Seeing that in practical terms, the program needs to run for about 3 hours, and the machine has an MTTF of only 1/10 of that time, Louis Reasoner and Ben Bitdiddle have proposed two ways to organize the computation:

Louis says run it from the beginning and hope for the best. If the machine fails, just try again; keep trying until the calculation successfully completes.
Ben suggests dividing the calculation into ten equal-length segments; if the calculation gets to the end of a segment, it writes its state out to the disk. When a failure occurs, restart from the last state saved on the disk.

Saving state and restart both take zero time. What is the ratio of the expected time to complete the calculation under the two strategies?

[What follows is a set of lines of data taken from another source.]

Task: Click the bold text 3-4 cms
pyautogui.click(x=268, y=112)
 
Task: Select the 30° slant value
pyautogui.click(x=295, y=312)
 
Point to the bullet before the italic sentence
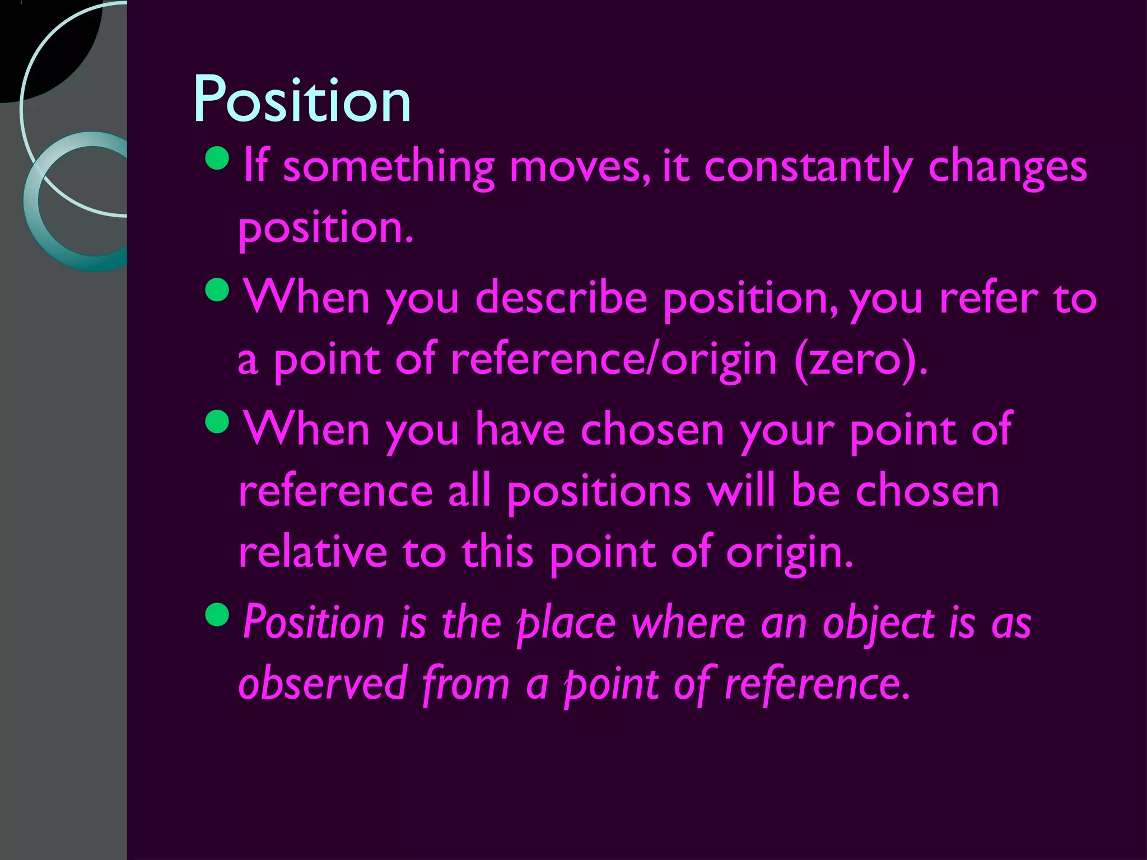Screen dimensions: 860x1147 [217, 615]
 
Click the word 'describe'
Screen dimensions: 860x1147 [561, 298]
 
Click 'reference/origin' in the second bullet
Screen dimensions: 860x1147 [614, 360]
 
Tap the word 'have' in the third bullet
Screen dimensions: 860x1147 [520, 430]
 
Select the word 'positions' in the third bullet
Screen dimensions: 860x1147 [599, 492]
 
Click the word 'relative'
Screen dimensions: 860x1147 [313, 552]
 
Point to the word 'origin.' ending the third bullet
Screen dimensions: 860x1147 [789, 553]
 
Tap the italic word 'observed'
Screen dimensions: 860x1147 [322, 684]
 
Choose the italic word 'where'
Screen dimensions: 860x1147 [689, 623]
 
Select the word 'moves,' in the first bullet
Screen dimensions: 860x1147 [580, 168]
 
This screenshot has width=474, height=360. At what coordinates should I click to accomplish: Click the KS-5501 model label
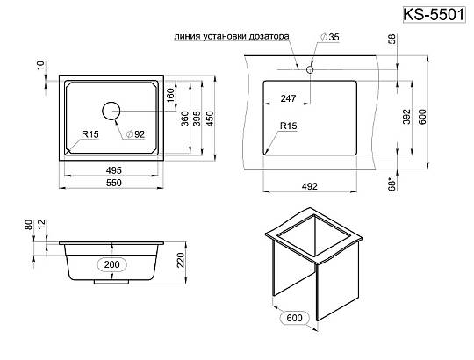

Warning: A straightforward solution to this problem involves advanced probability techniques.

Exercise $\PageIndex{9}$

2005–0–1

Draw a figure, similar to that of Figure $2.5.3$, that shows the recovery procedure for one sector of a 5-disk RAID 4 system when disk 2 fails and is replaced.

Exercise $\PageIndex{10}$

1997–3–01, 2000–3–01, 1998–3–01, 2000–3–01

Louis Reasoner has just read an advertisement for a RAID controller that provides a choice of two configurations. According to the advertisement, the first configuration is exactly the RAID 4 system described in Section 2.5.1. The advertisement goes on to say that the configuration called RAID 5 has just one difference: in an N-disk configuration, the parity block, rather than being written on disk $N$, is written on the disk number $(1 +$sector_address $\text{modulo} \ N)$. Thus, for example, in a five-disk system, the parity block for sector 18 would be on disk 4 (because $1 + (18 \ \text{modulo} \ 5) = 4$), while the parity block for sector 19 would be on disk 5 (because $1 + (19 \ \text{modulo} \ 5) = 5$). Louis is hoping you can help him understand why this idea might be a good one.

a) RAID 5 has the advantage over RAID 4 that

A. It tolerates single-drive failures.

B. Read performance in the absence of errors is enhanced.

C. Write performance in the absence of errors is enhanced.

D. Locating data on the drives is easier.

E. Allocating space on the drives is easier.

F. It requires less disk space.

G. There's no real advantage; it's just another advertising gimmick.

b) Is there any workload for which RAID 4 has better write performance than RAID 5?

c) Louis is also wondering about whether he might be better off using a RAID 1 system (see Section 2.6.4.6). How does the number of disks required compare between RAID 1 and RAID 5?

d) Out of RAID 1 and RAID 5, which has better performance for a workload consisting of small reads and small writes?

Exercise $\PageIndex{11}$

2002–3–01

A system administrator notices that a file service disk is failing for two unrelated reasons. Once every 30 days, on average, vibration due to nearby construction breaks the disk’s arm. Once every 60 days, on average, a power surge destroys the disk’s electronics. The system administrator fixes the disk instantly each time it fails. The two failure modes are independent of each other, and independent of the age of the disk. What is the mean time to failure of the disk?